2. Mechanical manipulation. That tail comb you or your stylist love using on your hair is most likely doing more harm than good. Even the way you comb your hair may be doing a lot of harm. Let's start with the comb. Even with relaxed strands, tail combs are not meant to be used for combing but only for styling. I am sure that whenever you have combed your hair with one of these combs, there were lots of broken pieces on the floor, or on your clothes. That's you giving yourself a haircut every time you comb your hair. Another thing I did, that I know many do is to combfrom the roots straight to the ends, ripping through any knots and tangles unfortunate enough to be in your way. That's another way you give yourself split ends and get more broken off pieces. In the end, your hair seems not to be growing when the only issue is you are not able to retain your length.
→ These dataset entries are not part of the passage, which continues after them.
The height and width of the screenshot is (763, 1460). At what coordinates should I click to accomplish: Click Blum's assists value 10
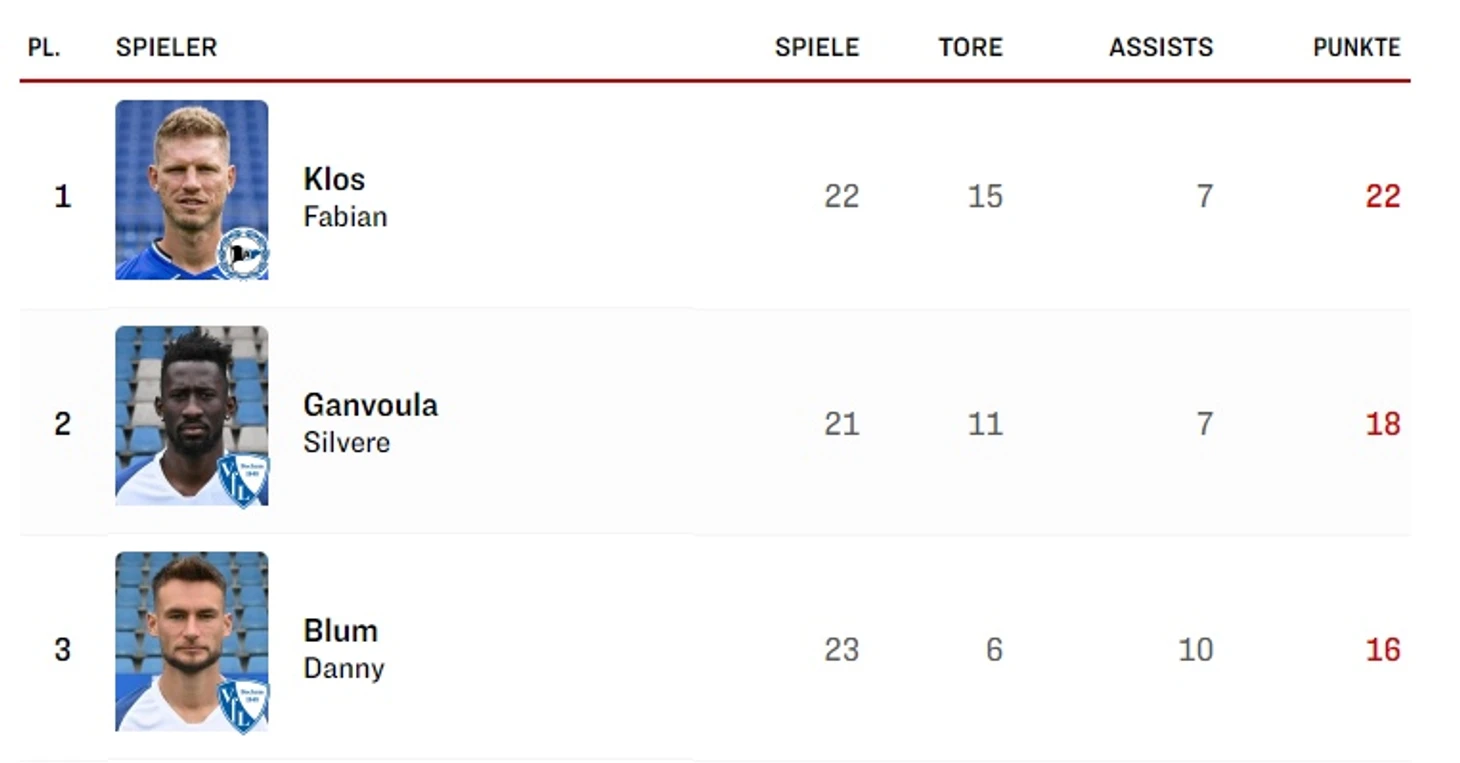(x=1195, y=649)
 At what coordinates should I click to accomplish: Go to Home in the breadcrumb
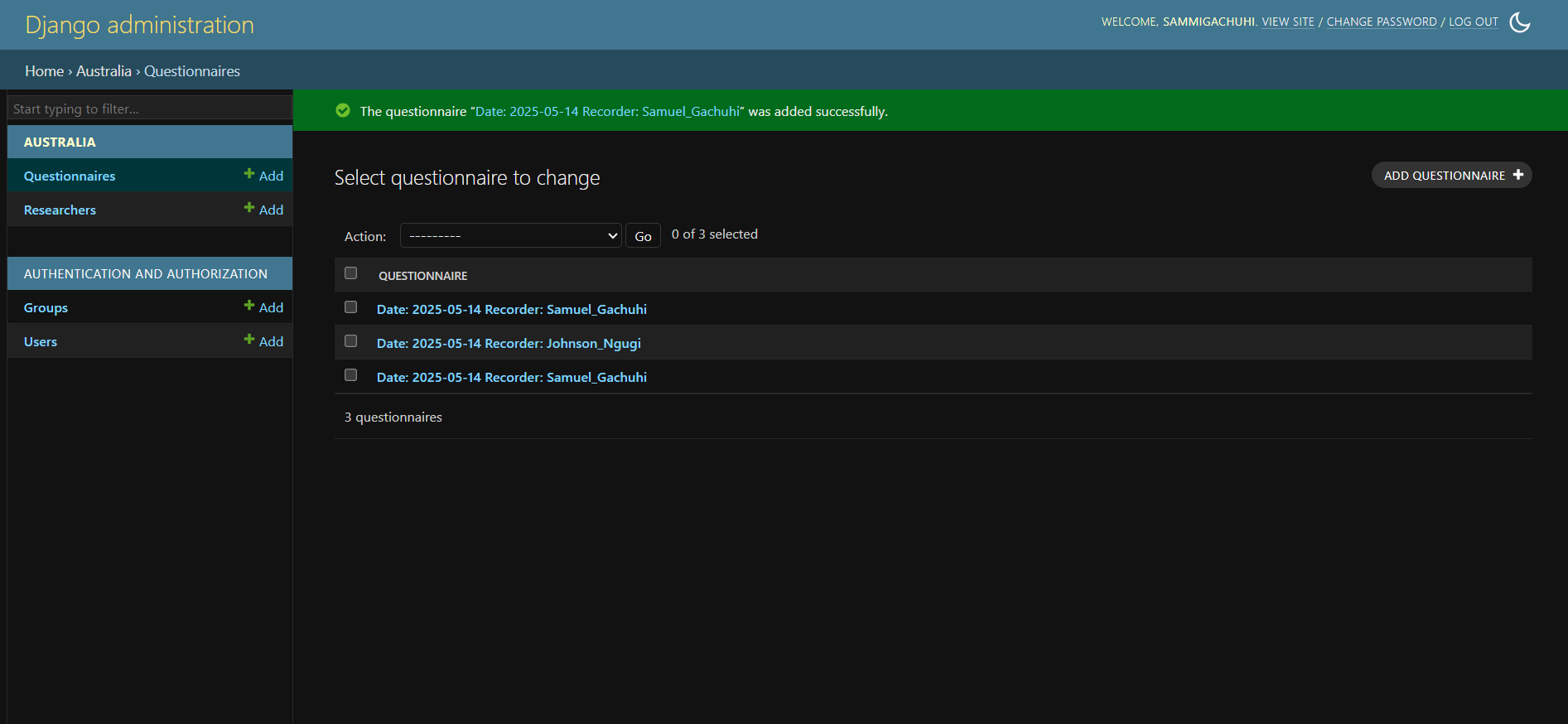[44, 71]
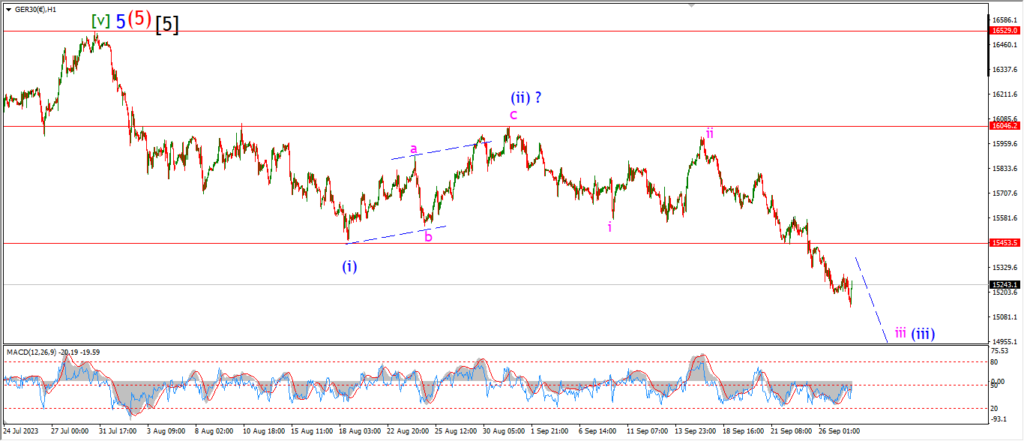
Task: Select the green [v] wave label
Action: (100, 21)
The solution: Drop the tail comb, and back away from it slowly. If you want to see your hair grow longer in a healthy way, invest in a wide tooth comb, or better yet, a wide tooth seamless comb. Or try using your fingers to detangle most of the time, and save the comb for when you have conditioner in your hair. Also, maybe starting to comb your hair from the ends to the roots is a great idea. This gives you more time to gently comb through. One more thing, combing isn't a thing to be done while in a rush. Take your time and your hair will love you.

3. Heat Tools. Flat irons, curling wands, tongs, blow dryers are the devil's creations. OK, I exaggerate but their effects on hair are not all good. Each time you use a heat tool too often, incorrectly or without adequate protection, you are making your hair weaker and more likely to break off. For example, the last time I used heat, I ended up having tiny bits of hair floating down whenever I touched my hair. This means that in that month, I didn't retain all the length I could have simply because of a heat tool.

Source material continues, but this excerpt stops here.